-- Begin --

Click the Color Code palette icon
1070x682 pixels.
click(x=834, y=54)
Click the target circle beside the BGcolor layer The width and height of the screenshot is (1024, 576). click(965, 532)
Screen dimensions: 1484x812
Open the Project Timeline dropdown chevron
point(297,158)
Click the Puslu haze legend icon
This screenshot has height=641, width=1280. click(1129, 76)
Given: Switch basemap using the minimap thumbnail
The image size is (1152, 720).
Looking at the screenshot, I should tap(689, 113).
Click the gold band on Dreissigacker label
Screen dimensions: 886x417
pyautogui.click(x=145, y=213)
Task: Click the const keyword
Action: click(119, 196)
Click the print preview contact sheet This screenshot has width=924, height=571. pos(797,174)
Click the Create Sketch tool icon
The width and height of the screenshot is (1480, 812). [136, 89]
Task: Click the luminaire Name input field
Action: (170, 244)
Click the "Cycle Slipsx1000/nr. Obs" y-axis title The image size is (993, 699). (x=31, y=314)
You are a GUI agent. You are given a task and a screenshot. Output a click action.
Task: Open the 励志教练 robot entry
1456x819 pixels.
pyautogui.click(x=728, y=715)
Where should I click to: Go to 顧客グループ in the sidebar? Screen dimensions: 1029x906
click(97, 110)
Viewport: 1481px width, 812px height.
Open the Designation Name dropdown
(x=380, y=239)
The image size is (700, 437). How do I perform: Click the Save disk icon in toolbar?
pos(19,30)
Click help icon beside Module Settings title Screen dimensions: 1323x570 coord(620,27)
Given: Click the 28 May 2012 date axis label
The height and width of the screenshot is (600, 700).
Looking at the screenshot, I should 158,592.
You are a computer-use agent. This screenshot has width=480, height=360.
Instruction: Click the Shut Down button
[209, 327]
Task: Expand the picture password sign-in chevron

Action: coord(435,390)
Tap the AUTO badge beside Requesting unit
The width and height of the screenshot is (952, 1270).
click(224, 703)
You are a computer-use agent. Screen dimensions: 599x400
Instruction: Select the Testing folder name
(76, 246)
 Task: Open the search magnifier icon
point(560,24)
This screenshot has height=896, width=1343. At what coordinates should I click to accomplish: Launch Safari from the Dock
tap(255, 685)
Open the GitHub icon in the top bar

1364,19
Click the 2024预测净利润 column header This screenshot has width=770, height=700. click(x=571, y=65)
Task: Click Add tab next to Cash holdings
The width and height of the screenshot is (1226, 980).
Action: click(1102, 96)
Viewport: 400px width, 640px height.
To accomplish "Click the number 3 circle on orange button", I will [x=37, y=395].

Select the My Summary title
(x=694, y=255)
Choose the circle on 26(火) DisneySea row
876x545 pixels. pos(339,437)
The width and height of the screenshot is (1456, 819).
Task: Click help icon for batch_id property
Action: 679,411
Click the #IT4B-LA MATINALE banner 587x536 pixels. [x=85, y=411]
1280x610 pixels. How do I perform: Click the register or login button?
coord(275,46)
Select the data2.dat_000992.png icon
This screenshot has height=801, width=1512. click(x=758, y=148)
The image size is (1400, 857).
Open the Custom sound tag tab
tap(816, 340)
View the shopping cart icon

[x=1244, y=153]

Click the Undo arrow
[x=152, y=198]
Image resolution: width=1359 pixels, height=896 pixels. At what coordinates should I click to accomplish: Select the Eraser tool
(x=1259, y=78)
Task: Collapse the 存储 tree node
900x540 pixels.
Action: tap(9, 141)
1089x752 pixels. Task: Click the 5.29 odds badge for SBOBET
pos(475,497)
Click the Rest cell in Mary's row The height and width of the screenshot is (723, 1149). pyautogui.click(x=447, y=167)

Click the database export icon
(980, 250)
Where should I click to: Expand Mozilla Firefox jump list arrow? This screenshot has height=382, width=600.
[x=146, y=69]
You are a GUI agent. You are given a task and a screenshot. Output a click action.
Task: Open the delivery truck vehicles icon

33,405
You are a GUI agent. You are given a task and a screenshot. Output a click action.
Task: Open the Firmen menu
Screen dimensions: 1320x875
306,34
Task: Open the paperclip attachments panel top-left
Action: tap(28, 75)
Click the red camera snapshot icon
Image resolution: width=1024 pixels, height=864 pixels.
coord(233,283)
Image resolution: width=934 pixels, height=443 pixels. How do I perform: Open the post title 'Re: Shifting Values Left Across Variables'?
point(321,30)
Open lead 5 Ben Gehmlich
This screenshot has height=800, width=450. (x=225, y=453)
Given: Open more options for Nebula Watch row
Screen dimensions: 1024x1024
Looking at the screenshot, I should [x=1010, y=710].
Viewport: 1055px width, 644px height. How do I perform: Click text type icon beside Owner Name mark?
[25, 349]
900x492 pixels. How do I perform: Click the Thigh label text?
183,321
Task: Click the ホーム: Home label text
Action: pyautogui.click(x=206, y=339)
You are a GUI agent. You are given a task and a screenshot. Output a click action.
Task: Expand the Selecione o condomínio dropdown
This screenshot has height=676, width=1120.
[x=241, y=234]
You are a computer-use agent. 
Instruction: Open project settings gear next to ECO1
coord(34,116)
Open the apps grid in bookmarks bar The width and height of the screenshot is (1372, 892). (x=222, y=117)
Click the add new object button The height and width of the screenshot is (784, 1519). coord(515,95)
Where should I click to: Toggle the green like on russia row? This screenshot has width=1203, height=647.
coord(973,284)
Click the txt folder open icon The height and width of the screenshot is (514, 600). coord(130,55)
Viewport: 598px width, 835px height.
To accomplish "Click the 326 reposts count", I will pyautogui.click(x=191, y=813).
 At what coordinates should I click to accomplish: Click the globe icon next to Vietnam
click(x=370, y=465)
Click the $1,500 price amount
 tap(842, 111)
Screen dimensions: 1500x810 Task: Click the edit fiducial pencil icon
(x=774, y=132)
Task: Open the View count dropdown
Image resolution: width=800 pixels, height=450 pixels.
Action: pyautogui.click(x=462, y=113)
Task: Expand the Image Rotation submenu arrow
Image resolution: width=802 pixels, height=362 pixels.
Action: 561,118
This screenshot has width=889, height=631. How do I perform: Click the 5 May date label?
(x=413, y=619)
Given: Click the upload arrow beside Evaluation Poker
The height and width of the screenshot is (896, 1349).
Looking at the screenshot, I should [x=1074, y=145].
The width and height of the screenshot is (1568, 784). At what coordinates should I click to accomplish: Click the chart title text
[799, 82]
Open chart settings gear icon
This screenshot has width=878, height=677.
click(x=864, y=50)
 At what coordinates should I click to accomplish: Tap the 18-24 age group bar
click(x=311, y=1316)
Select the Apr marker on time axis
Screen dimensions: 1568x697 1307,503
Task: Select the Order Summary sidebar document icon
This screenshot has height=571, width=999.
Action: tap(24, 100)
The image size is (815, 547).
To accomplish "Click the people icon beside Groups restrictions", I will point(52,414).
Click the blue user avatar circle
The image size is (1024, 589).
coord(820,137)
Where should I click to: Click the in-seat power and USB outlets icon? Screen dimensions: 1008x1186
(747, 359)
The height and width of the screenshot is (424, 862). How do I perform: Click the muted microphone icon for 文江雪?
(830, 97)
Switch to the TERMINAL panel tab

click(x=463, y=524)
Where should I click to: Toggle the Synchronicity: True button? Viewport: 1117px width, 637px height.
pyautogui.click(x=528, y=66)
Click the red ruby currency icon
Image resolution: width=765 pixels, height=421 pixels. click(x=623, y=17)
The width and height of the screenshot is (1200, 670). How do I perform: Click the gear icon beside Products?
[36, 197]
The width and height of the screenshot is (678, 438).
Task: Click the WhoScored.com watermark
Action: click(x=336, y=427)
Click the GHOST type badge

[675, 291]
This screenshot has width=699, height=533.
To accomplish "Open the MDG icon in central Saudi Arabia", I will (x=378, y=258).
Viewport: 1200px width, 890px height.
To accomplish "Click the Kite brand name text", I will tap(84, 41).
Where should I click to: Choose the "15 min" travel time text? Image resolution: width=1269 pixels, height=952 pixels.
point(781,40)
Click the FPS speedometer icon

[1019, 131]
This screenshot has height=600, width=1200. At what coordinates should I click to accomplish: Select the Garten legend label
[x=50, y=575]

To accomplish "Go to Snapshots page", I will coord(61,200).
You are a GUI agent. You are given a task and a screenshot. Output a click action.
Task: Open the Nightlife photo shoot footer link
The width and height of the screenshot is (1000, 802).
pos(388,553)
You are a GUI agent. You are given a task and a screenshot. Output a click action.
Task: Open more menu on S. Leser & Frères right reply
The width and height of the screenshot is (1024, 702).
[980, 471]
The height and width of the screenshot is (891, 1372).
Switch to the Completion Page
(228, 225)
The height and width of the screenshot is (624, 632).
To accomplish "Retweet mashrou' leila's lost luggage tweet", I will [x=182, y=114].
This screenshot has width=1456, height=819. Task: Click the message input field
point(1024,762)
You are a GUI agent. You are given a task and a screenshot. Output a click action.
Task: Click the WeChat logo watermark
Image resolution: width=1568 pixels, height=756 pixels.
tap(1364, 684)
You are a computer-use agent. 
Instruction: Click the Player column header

-- End --

*WRITTEN PROBLEM*.
Can you rewrite the data from its first line through the line holding "point(297,158)", inclusive, replacing "palette" with "swatch" and changing nothing else?

*COMPLETED EXERCISE*.
Click the Color Code swatch icon
1070x682 pixels.
click(x=834, y=54)
Click the target circle beside the BGcolor layer The width and height of the screenshot is (1024, 576). click(965, 532)
Screen dimensions: 1484x812
Open the Project Timeline dropdown chevron
point(297,158)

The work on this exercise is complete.